Kulturelle Auswirkungen

Die Partykultur in Goa bot ein anderes Zeitdesign als kommerzielle Clubs.

  • DJ ist die Person, die den Abend gestaltet
  • Dawn ist ein wichtiges Produktionselement
  • Gemeinschaftsaufbau durch Tanz
  • Nicht-kommerzielle/mobile Kultur

Die 24-Stunden-Termine der heutigen großen Psychedelic-Festivals sind eine Erweiterung dieser Kultur.

Sein größtes Vermächtnis ist das Konzept der nie endenden Sets.


FAQ

Q1. Haben Sie schon einmal wirklich 24 Stunden gespielt?

Berichten zufolge hat er mehrere Sets mit einer Dauer von 10 bis 24 Stunden aufgeführt.

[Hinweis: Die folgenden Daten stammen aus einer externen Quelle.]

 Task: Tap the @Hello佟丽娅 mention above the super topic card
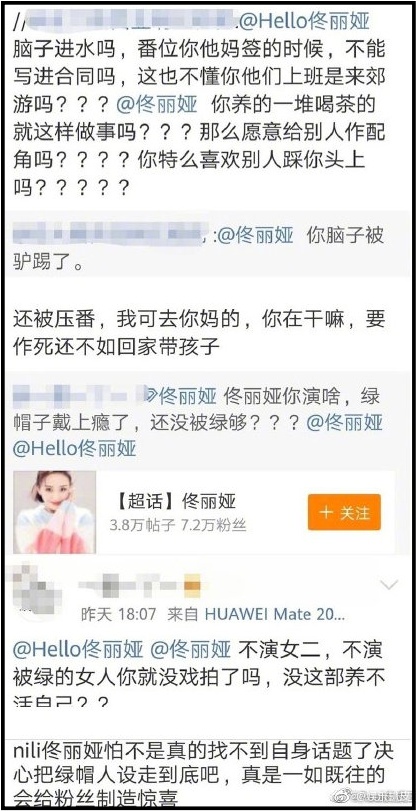(x=75, y=448)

Die Situation ist je nach Zeit und Ort unterschiedlich. Es war eine halbinformelle Form im frühen Goa.

Q3. Warum hat es so lange gedauert?

Er betonte die Transformation des Bewusstseins durch Tanz und glaubte, dass die Beständigkeit der Zeit wichtig sei.

Goa Gils Party war ein Testgelände für die Zeitverlängerung.